Machine Learning: Techniques and algorithms for building predictive models, such as regression, classification, clustering, and deep learning.
Data Mining: Extracting patterns and knowledge from large data sets using methods at the intersection of machine learning, statistics, and database systems.
Data Visualization: Presenting data in a graphical or visual format to facilitate understanding and interpretation.
Data Wrangling: Cleaning, transforming, and preparing raw data for analysis.
Big Data Technologies: Knowledge of tools and platforms for processing and analyzing large volumes of data efficiently, such as Hadoop, Spark, etc.
Domain Knowledge: Understanding of the specific domain or industry where data science is applied, such as finance, healthcare, marketing, etc.
Programming Skills: Proficiency in programming languages like Python, R, SQL, etc., and familiarity with relevant libraries and frameworks.

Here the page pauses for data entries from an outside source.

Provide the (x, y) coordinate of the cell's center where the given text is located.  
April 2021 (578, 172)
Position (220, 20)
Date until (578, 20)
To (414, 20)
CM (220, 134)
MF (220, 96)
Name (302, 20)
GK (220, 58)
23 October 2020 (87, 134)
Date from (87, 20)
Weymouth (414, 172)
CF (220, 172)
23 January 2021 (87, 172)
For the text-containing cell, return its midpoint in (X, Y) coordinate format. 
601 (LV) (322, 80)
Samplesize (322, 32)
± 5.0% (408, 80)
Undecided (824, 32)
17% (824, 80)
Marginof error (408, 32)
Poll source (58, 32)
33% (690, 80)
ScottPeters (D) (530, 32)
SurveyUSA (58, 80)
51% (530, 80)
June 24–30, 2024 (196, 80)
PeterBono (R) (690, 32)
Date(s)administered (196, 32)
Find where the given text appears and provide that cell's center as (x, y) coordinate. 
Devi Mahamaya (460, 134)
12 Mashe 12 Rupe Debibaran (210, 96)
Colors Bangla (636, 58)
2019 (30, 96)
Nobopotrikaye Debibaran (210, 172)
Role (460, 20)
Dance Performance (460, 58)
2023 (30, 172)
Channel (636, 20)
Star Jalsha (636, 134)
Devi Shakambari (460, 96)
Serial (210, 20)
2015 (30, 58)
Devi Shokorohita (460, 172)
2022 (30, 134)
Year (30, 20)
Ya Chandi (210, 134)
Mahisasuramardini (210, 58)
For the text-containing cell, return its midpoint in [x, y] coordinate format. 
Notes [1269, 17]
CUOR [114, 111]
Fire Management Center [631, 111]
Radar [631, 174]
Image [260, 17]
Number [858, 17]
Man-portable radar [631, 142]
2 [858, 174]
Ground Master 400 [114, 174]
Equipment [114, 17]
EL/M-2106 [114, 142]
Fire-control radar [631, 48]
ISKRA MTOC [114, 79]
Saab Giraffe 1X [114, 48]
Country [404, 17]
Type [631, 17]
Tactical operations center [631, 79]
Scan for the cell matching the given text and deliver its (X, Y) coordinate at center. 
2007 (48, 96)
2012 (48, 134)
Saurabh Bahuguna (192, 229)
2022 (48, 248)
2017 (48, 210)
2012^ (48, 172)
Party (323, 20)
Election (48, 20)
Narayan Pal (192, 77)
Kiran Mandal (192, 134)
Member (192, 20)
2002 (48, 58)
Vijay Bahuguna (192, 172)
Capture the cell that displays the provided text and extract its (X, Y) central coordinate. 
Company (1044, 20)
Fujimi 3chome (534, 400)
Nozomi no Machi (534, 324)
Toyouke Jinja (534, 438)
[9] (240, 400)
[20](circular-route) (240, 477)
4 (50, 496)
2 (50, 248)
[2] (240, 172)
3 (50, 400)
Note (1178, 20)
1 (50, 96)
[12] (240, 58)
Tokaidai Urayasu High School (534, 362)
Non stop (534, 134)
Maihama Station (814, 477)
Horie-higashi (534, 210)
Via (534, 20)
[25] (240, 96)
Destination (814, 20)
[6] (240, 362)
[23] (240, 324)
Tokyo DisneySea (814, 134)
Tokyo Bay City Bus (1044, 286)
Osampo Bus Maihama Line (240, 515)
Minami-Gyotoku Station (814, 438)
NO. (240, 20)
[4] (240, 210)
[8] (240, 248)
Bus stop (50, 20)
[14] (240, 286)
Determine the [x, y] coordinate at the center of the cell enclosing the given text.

Uses and Benefits of Data Science:
Business Intelligence: Data science helps organizations gain valuable insights into their operations, customers, and market trends, enabling informed decision-making.
Predictive Analytics: By analyzing historical data, data science can forecast future trends and behaviors, allowing businesses to anticipate demand, optimize resources, and mitigate risks.

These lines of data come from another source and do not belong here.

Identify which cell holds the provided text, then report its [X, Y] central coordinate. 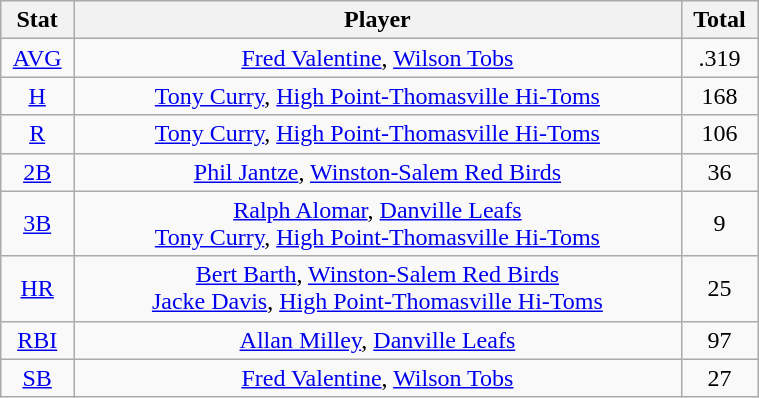
R [38, 134]
Allan Milley, Danville Leafs [378, 340]
HR [38, 288]
97 [719, 340]
Total [719, 20]
9 [719, 224]
Phil Jantze, Winston-Salem Red Birds [378, 172]
168 [719, 96]
Bert Barth, Winston-Salem Red Birds Jacke Davis, High Point-Thomasville Hi-Toms [378, 288]
RBI [38, 340]
.319 [719, 58]
3B [38, 224]
25 [719, 288]
27 [719, 378]
SB [38, 378]
H [38, 96]
2B [38, 172]
36 [719, 172]
AVG [38, 58]
Ralph Alomar, Danville Leafs Tony Curry, High Point-Thomasville Hi-Toms [378, 224]
106 [719, 134]
Player [378, 20]
Stat [38, 20]
Locate the cell with the specified text and output its [X, Y] center coordinate. 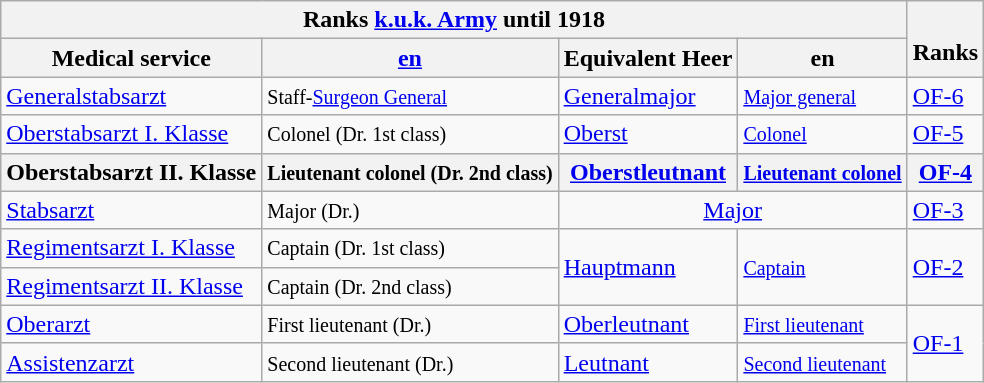
Staff-Surgeon General [410, 96]
Leutnant [648, 362]
Captain [822, 267]
Colonel (Dr. 1st class) [410, 134]
Generalstabsarzt [132, 96]
Major [732, 210]
Medical service [132, 58]
Assistenzarzt [132, 362]
OF-4 [945, 172]
Oberstabsarzt I. Klasse [132, 134]
Oberstleutnant [648, 172]
Oberleutnant [648, 324]
Lieutenant colonel [822, 172]
Colonel [822, 134]
OF-6 [945, 96]
Regimentsarzt II. Klasse [132, 286]
Regimentsarzt I. Klasse [132, 248]
First lieutenant (Dr.) [410, 324]
Major (Dr.) [410, 210]
OF-1 [945, 343]
Ranks [945, 39]
Lieutenant colonel (Dr. 2nd class) [410, 172]
Hauptmann [648, 267]
Second lieutenant [822, 362]
Ranks k.u.k. Army until 1918 [454, 20]
OF-2 [945, 267]
OF-3 [945, 210]
Oberstabsarzt II. Klasse [132, 172]
Major general [822, 96]
Second lieutenant (Dr.) [410, 362]
Equivalent Heer [648, 58]
Stabsarzt [132, 210]
Generalmajor [648, 96]
Oberarzt [132, 324]
First lieutenant [822, 324]
OF-5 [945, 134]
Captain (Dr. 2nd class) [410, 286]
Oberst [648, 134]
Captain (Dr. 1st class) [410, 248]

Personalization: Companies use data science to personalize products, services, and marketing campaigns based on individual preferences and behavior patterns.

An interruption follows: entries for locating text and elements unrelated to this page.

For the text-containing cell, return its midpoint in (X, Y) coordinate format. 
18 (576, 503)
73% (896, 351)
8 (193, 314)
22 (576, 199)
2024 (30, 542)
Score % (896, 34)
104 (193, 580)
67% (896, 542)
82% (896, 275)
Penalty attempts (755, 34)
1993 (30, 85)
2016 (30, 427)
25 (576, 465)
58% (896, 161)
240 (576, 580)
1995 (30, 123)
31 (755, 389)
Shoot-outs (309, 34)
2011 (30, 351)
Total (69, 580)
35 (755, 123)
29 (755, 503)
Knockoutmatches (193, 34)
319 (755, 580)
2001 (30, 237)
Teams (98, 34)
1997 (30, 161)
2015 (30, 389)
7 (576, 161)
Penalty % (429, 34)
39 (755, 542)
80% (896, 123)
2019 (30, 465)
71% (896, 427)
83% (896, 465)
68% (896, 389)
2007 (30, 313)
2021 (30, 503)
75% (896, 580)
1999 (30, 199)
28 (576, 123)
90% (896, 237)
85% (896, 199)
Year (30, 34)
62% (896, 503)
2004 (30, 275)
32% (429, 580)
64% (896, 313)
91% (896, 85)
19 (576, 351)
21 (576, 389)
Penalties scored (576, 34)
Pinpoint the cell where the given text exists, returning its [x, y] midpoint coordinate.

Fraud Detection: Data science techniques are employed in detecting fraudulent activities, whether it's credit card fraud, insurance fraud, or identity theft.
Healthcare: Data science aids in analyzing patient data to improve diagnosis, treatment, and outcomes. It also helps in drug discovery and clinical trials.
Recommendation Systems: Data science powers recommendation engines in e-commerce platforms, streaming services, social media, etc., suggesting products, movies, music, or content based on user preferences.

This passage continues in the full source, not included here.